[Interface element records]
»»

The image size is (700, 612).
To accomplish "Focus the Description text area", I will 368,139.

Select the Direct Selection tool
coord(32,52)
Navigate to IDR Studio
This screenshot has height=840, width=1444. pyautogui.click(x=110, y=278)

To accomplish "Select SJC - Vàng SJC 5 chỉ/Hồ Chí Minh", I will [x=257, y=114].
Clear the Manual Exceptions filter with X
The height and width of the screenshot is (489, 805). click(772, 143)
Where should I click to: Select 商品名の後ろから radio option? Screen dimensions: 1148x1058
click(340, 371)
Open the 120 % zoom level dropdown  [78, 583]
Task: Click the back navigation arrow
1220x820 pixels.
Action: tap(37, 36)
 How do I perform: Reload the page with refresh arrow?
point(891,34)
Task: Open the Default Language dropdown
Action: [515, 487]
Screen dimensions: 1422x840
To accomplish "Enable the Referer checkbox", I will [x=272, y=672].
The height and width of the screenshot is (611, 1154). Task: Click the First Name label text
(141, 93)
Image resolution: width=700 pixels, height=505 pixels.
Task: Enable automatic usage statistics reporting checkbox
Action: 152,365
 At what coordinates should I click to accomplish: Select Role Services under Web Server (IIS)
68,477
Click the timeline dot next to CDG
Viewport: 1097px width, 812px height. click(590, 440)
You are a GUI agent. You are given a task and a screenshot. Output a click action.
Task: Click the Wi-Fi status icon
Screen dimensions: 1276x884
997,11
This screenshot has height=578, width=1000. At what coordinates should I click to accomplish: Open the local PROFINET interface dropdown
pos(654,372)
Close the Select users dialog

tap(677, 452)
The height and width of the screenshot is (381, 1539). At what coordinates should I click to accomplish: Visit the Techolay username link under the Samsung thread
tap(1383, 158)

««

## [TASK DESCRIPTION]
Repeat every one of these lines exactly.

## [CORRECT RESPONSE]
The image size is (700, 612).
To accomplish "Focus the Description text area", I will 368,139.

Select the Direct Selection tool
coord(32,52)
Navigate to IDR Studio
This screenshot has height=840, width=1444. pyautogui.click(x=110, y=278)

To accomplish "Select SJC - Vàng SJC 5 chỉ/Hồ Chí Minh", I will [x=257, y=114].
Clear the Manual Exceptions filter with X
The height and width of the screenshot is (489, 805). click(772, 143)
Where should I click to: Select 商品名の後ろから radio option? Screen dimensions: 1148x1058
click(340, 371)
Open the 120 % zoom level dropdown  [78, 583]
Task: Click the back navigation arrow
1220x820 pixels.
Action: tap(37, 36)
 How do I perform: Reload the page with refresh arrow?
point(891,34)
Task: Open the Default Language dropdown
Action: [515, 487]
Screen dimensions: 1422x840
To accomplish "Enable the Referer checkbox", I will [x=272, y=672].
The height and width of the screenshot is (611, 1154). Task: Click the First Name label text
(141, 93)
Image resolution: width=700 pixels, height=505 pixels.
Task: Enable automatic usage statistics reporting checkbox
Action: 152,365
 At what coordinates should I click to accomplish: Select Role Services under Web Server (IIS)
68,477
Click the timeline dot next to CDG
Viewport: 1097px width, 812px height. click(590, 440)
You are a GUI agent. You are given a task and a screenshot. Output a click action.
Task: Click the Wi-Fi status icon
Screen dimensions: 1276x884
997,11
This screenshot has height=578, width=1000. At what coordinates should I click to accomplish: Open the local PROFINET interface dropdown
pos(654,372)
Close the Select users dialog

tap(677, 452)
The height and width of the screenshot is (381, 1539). At what coordinates should I click to accomplish: Visit the Techolay username link under the Samsung thread
tap(1383, 158)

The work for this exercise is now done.